▸ Work to complete
Extract precisely the lines that run from the line containing "Task: Click the 连接器应用 plug icon" to the end of the records below, with both ends included and pictures omitted.

▸ Records supplied
....................

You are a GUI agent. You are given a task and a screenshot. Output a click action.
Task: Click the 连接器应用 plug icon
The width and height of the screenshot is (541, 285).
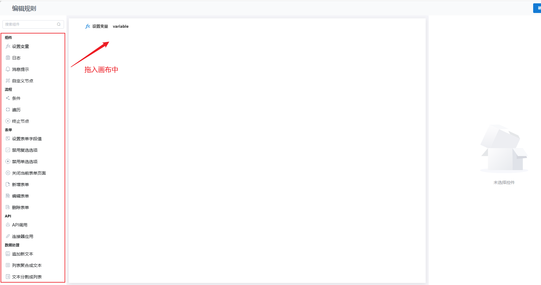click(x=8, y=236)
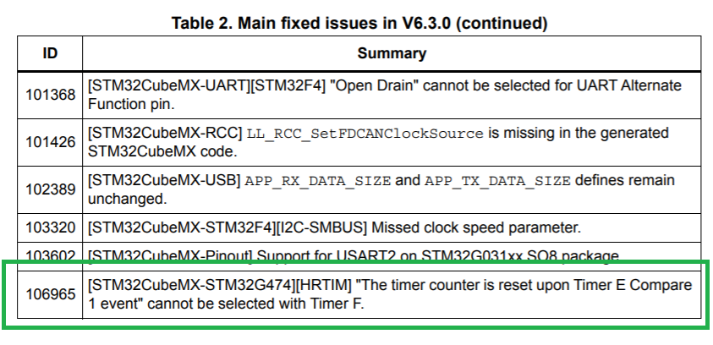This screenshot has height=345, width=713.
Task: Click the LL_RCC_SetFDCANClockSource code text
Action: [365, 134]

....................

▸ Response below
Task: Click the 连接器应用 plug icon
The width and height of the screenshot is (541, 285).
click(x=8, y=236)
This screenshot has height=345, width=713.
Task: Click the LL_RCC_SetFDCANClockSource code text
Action: [365, 134]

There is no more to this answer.